Intermediate Frequency Amplifier

Hi all, I am working on designing an IF amplifier using opamps and just need some guidance as to whether I am on the right track as this is not one of my areas of expertise.

The input signal is from a frequency mixer, fed by frequencies of approximately 2.45GHz. I am only interested in measuring the frequency difference, which will be between 5 KHz and 6 KHz. The goal of this amp is to receive as small a signal as possible without distorting it so much that the frequency can't be measured so noise performance is probably the biggest issue, but please correct me if I am wrong.
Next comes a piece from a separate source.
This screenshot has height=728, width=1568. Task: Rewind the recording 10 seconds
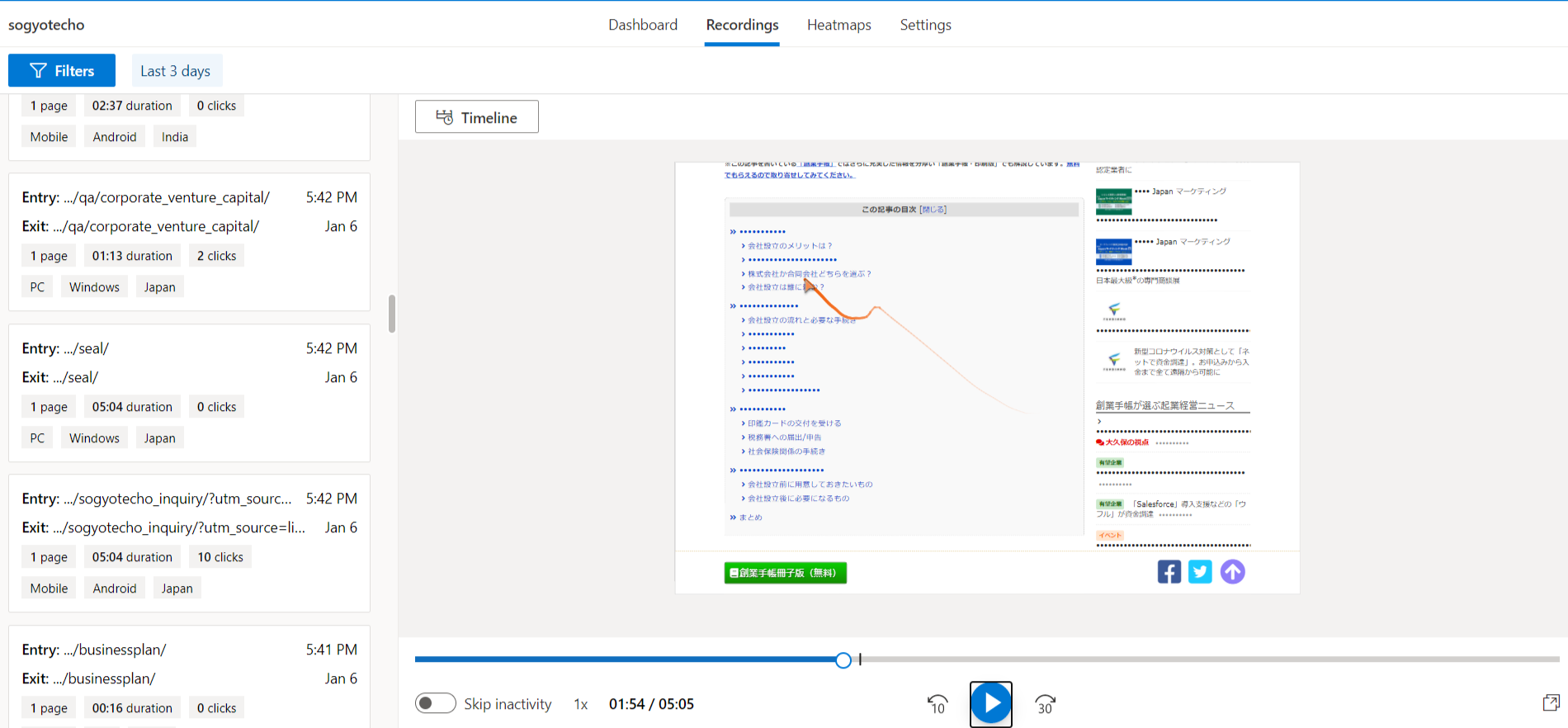point(937,704)
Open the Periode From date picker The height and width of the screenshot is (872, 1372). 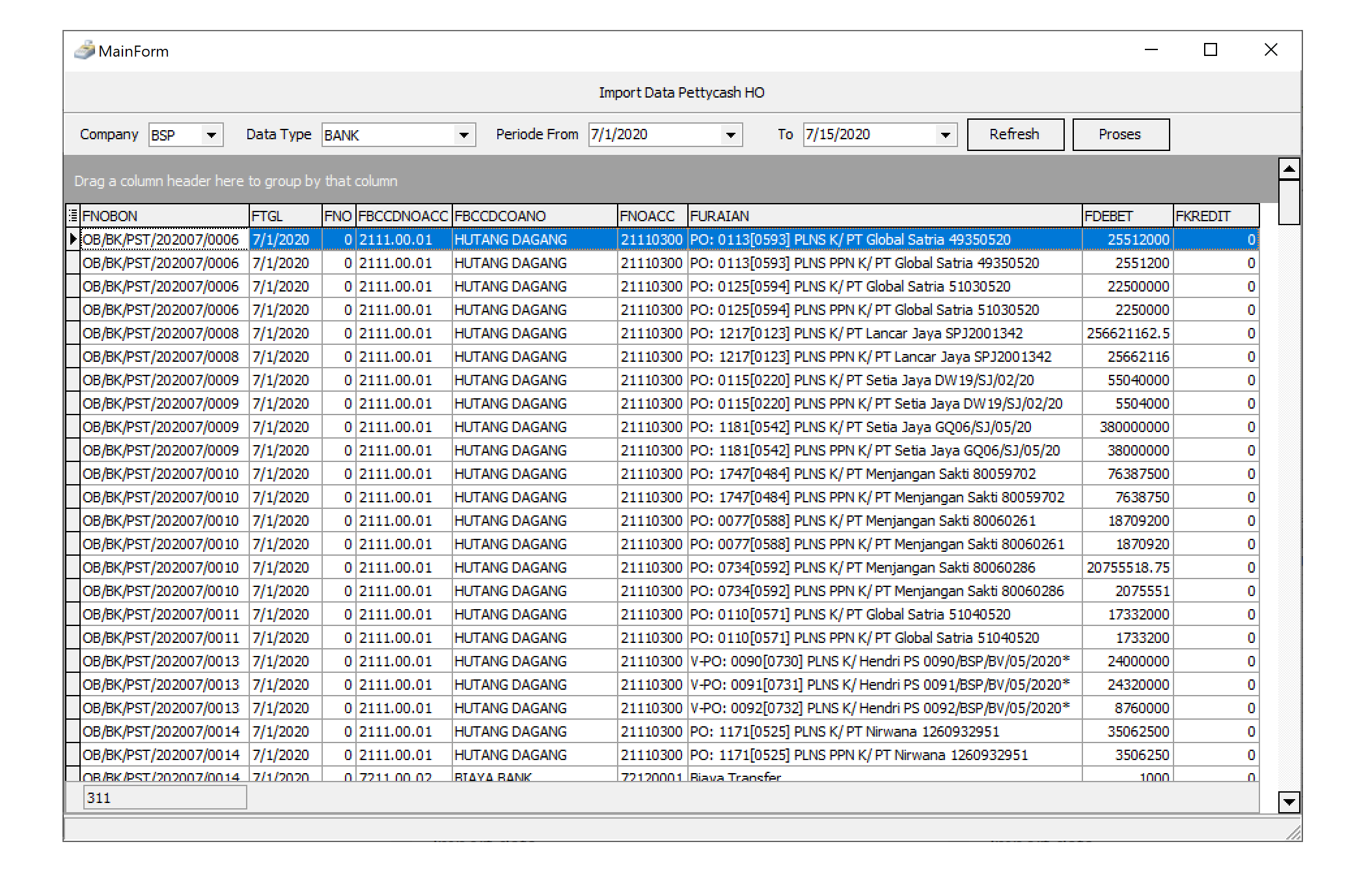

My first step was to create a low pass filter with a cutoff freq of approximately 10 KHz to eliminate the RF signal, this can be seen in the schematic.

Secondly, I have used 3 cascaded LM833 opamps in inverting amp configuration to amplify the signal. Note that I have used 50k pots as the input resistors and adjusted them to get the best signal.

The output will eventually be connected to a DAQ card for Fourier analysis etc on a PC.

I have tested this circuit with the output connected to a scope and it can measure the 5KHz waveform with an input of -60dBm, any lower and it becomes too noisy.

My main question is what can I do to still get a measurable output with a smaller input signal?
- Will a dual supply configuration work better?
- The mixer output impedence is 50 ohm. Do I need a buffer stage before the LP filter to provide 50 ohm matching input impedence to maxmise power transfer?
- Does using 3 stages introduce too much noise - Am I better off using just 1 or 2 amplifier stages?

Any ideas would be much appreciated thanks!

The junction of R4 and R5 will produce much less noise if it has a filtering capacitor to ground.

You do not need a buffer at the input of the simple filter. This circuit uses signal voltage, not signal power. If you match impedances then the signal level drops to half, which will double the noise level.

Audioguru said:

The junction of R4 and R5 will produce much less noise if it has a filtering capacitor to ground.

You do not need a buffer at the input of the simple filter. This circuit uses signal voltage, not signal power. If you match impedances then the signal level drops to half, which will double the noise level.

Click to expand...

Ah sorry I forgot to include that in the schematic. I have a 10u cap to ground at that junction. And a 10u and 100n between V+ and ground.

Thanks!

I have designed a similar video amp for a Doppler radar. I would suggest to separate the Vcc/2 circuits for each stage to prevent unwanted feedback, and if possible, use a dual power supply. Filtering is essential in such high-gain amplifiers. Check mixer specification for LO/IF leakage, maybe filtering RF is not needed. Use 10 uF nd 0.1 uF parallel capacitors on all DC lines and enclose the amplifier in a metal enclosure to prevent external-signal interference.

jiripolivka said:

I have designed a similar video amp for a Doppler radar. I would suggest to separate the Vcc/2 circuits for each stage to prevent unwanted feedback.

Click to expand...

One Vcc/2 divider will bias hundreds of opamps. It is an INPUT, not an OUTPUT so there is no feedback.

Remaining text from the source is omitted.